▶ Aim of the task:
Whenever a line below holds the word "computer", count it once; report the total and nothing else.

▶ Records to process:
---

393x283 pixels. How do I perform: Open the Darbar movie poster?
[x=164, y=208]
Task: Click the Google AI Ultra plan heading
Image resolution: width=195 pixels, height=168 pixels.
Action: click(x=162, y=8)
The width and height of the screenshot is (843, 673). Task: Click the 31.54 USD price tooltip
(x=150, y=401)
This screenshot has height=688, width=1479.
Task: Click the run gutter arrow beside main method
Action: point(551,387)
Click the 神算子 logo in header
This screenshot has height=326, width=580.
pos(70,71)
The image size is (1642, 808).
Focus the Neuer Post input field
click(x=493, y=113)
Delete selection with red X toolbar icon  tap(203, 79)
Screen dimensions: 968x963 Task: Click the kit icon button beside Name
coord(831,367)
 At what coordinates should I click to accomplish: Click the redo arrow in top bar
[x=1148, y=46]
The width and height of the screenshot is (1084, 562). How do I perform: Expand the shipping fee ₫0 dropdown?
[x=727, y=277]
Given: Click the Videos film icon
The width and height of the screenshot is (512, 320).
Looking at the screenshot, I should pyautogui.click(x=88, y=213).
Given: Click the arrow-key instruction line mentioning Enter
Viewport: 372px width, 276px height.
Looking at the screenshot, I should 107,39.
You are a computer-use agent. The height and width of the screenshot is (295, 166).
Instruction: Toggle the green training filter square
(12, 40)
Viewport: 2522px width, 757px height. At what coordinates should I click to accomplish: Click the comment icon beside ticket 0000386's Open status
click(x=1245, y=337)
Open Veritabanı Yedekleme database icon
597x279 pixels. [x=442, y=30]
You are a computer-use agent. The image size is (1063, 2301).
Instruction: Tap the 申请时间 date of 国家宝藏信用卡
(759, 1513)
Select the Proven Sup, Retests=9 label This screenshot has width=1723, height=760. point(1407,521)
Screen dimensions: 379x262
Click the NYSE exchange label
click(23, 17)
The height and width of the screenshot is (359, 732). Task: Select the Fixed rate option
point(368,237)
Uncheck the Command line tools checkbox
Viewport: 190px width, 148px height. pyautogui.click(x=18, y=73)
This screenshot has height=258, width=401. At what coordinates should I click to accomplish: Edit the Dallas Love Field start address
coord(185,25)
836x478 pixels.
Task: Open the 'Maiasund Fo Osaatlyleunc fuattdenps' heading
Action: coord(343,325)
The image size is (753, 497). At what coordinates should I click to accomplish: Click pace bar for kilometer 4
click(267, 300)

---

▶ Reply to the exercise:
2